Many proponents of this overdone display of police force point to the fact that in the past, a few rogue participants caused damage to property and overtly challenged the police. For example, in the 2017 May 1 demonstrations, a small minority of protesters smashed the windows of the elite Banco Popular building. The following year, likely as a reprisal for the actions of those very bold few, the police was extremely violent. Mayhem ensued when the police resorted to tear gas, pepper spray and enclosing of demonstrators. Some officers even followed individual university student protesters to their residences to arrest them. As we marched down the street this year, the level of tension was high due to the uncertainty of what would occur that day.

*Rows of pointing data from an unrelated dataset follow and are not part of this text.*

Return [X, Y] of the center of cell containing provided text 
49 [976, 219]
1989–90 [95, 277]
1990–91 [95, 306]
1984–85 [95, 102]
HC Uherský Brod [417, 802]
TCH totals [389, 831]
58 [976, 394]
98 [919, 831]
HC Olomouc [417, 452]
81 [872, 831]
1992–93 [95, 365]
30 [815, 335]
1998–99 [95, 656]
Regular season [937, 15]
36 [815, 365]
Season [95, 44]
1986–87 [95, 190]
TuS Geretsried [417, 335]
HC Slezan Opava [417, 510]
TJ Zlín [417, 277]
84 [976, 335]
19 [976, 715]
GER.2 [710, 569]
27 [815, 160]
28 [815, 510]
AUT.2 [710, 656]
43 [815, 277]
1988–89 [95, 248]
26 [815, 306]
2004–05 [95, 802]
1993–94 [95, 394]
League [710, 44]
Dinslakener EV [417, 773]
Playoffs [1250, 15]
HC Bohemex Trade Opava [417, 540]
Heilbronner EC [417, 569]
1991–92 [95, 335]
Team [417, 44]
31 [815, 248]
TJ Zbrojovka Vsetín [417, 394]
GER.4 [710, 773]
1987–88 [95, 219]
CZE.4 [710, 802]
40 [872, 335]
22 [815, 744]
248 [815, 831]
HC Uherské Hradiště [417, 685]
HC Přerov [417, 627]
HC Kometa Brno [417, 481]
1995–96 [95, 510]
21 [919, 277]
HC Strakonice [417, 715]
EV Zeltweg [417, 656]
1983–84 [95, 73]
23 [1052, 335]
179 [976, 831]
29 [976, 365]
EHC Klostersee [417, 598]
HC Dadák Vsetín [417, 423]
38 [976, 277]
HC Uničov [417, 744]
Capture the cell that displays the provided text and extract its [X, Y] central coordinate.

As I marched forward as an observer, I noticed a police blockade. There was confusion about the route we were supposed to take. However, at that moment, this caused tension between the public and the police. There were what seemed like 2 to 3 rows of police, wearing helmets and knee pads; while behind them another large group of police officers huddled – and not far behind them, what looked like a SWAT team was standing by. Once the demonstrators reached the blockade, one of them sat on the weighted plastic road blocks to question why they were not allowed to pass through. One of the officers, maybe a higher-up, appeared from behind the front lines to address her directly and, when she stood up (on the police-side of the blockade) the officer yanked her, dragging her behind the rows of armed policemen, all of whom immediately pulled out their retractable batons (I think we call them “macanas”) – ready for any blowback. The sight was impressive. I will never forget the clicking sound of the batons, causing a sense of indignation and helplessness among the group of protesters – and the girl was nowhere to be seen seconds later. This was so early in the march that I was gravely concerned about how the rest of the day would unfold. As the standoff dragged on, many protesters chanted, others asked the police to join them, while on the other side of the barrier, I noticed the change in formation behind the front lines. Different uniforms were now behind the front rows. These officers wore black shirts and sand pants, like some sort of special forces unit. Some agents were prepared with gas masks and one of the special forces-looking agents held a large hose. The tension rose to the point where we all had our handkerchiefs ready in case they released tear gas. I cannot explain to you the amount of disappointment and sadness this moment brought me. I couldn’t believe what I was seeing: a powerless people, fighting to be heard, staring into the faces of other members of their community – their same compatriots, neighbors, born of the same struggle – only uniformed, on the opposite side of the fight. I was horrified at the prospect of these weapons of control being used by the police on its people, and questioned the need for it in the first place. How is this necessary?

It is hard for me to understand the police behavior beyond the rerouting of a marching path, and even if the demonstrators tried to deviate from their marching route, it is completely unfathomable they would need a SWAT team to enforce this. I believe it is painfully obvious, then, that the police was there to repress public expression. This is where it gets uncomfortable for me. I see two sides of a balance: maintaining order and peace and the free expression of the people on their terms. Of course there are always people who unnecessarily aggravate the situation – on both ends. (Shout out to the guy who wanted to go to the ATM which just so happened to be in the Banco Popular building.) I also understand that some officers abuse their power because they can. I am not here to talk about those. The balance that should be attained here is that of free expression without oppression or destruction. So, were the demonstrators repressed, or were they asking for more than they had agreed to? I only hope the people have a sufficient platform to express themselves, to avoid more resentment and tension.